◆ Element and text position data ◆
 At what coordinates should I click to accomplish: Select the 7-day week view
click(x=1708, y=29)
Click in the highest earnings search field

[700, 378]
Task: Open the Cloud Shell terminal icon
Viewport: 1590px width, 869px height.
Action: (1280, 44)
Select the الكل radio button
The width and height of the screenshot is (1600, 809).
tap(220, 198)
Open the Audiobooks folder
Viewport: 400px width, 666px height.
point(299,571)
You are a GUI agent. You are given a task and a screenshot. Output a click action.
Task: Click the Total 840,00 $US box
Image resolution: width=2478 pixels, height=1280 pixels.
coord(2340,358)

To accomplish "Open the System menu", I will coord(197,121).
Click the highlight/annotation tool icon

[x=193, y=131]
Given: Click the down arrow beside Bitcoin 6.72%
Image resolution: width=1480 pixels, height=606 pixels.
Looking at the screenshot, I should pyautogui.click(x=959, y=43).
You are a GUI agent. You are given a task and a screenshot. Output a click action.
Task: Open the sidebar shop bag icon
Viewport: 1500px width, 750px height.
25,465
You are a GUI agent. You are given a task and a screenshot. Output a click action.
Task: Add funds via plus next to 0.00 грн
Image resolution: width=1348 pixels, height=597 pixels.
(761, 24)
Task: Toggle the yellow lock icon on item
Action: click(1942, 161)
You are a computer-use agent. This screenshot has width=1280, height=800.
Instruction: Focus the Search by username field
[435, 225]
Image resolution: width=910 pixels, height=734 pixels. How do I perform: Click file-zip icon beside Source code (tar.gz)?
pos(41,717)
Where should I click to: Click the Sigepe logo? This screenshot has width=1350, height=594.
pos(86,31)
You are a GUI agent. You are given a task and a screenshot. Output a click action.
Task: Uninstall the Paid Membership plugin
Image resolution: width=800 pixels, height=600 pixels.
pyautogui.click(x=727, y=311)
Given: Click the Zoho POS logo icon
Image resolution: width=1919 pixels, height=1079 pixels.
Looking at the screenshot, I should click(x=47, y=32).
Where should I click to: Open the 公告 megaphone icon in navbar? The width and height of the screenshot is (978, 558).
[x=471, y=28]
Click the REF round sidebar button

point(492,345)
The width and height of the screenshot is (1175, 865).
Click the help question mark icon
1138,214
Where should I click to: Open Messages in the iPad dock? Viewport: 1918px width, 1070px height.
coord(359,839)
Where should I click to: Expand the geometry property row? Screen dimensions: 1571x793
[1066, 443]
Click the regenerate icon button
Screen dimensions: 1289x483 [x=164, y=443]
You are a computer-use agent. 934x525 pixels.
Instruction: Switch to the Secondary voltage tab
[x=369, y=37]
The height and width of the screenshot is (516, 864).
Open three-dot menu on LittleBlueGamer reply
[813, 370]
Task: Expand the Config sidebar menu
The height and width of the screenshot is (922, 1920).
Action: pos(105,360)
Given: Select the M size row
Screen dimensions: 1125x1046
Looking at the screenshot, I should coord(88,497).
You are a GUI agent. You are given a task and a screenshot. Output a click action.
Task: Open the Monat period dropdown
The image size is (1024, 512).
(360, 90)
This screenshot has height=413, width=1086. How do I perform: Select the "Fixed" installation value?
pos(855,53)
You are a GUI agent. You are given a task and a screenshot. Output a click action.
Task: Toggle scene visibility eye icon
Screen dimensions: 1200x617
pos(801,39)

◆ EXERCISE DIRECTIONS ◆
From the listing above, pick out and copy every line that contains the string "Select". Case counts.

◆ FINAL RESULT ◆
 At what coordinates should I click to accomplish: Select the 7-day week view
Select the الكل radio button
Given: Select the M size row
This screenshot has height=413, width=1086. How do I perform: Select the "Fixed" installation value?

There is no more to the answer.